Monitoring changes of cellular metabolism and microviscosity in vitro based on time-resolved endogenous fluorescence and its anisotropy decay dynamics.

Reduced nicotinamide adenine dinucleotide (NADH) is a well-known metabolic coenzyme and endogenous fluorophore. In this study, we develop a system that simultaneously measures time- and wavelength-resolved fluorescence to extract free and protein-bound NADH signals from total cellular fluorescence. We analyze temporal characteristics of NADH fluorescence in a mixture of NADH and lactate dehydrogenase (LDH) as well as in living cell samples. The results show that in both the NADH/LDH mixture and cell samples, a fraction of free NADH and protein-bound components can be identified. The extracted free and bound NADH signals are confirmed by time-resolved measurement of anisotropy decay of NADH fluorescence, based on the fact that free NADH is a small fluorescent molecule with much shorter rotational diffusion time than bound NADH. The ratio of free NADH signal to bound NADH signal is very different between normal and cancer cervical epithelial cells.

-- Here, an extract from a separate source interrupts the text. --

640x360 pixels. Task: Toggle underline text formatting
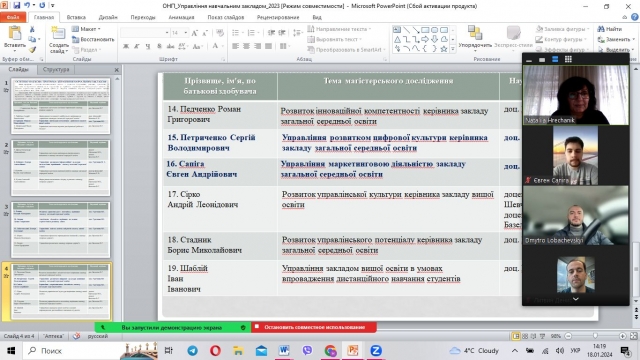(148, 46)
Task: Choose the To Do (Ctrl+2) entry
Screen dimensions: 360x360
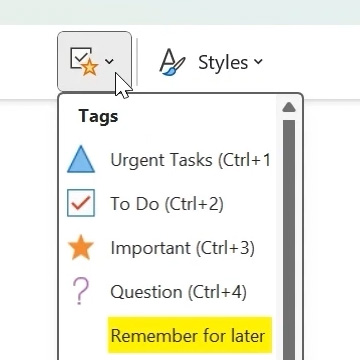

In addition, the ratio changes significantly when the cell samples are treated with a mitochondrial inhibitor or uncoupler, demonstrating that the method is sensitive to monitor cellular metabolic activity. Finally, we demonstrate that the microviscosity for relatively small molecules such as NADH in cells could be extracted from wavelength- and time-resolved NADH fluorescence of living cell samples.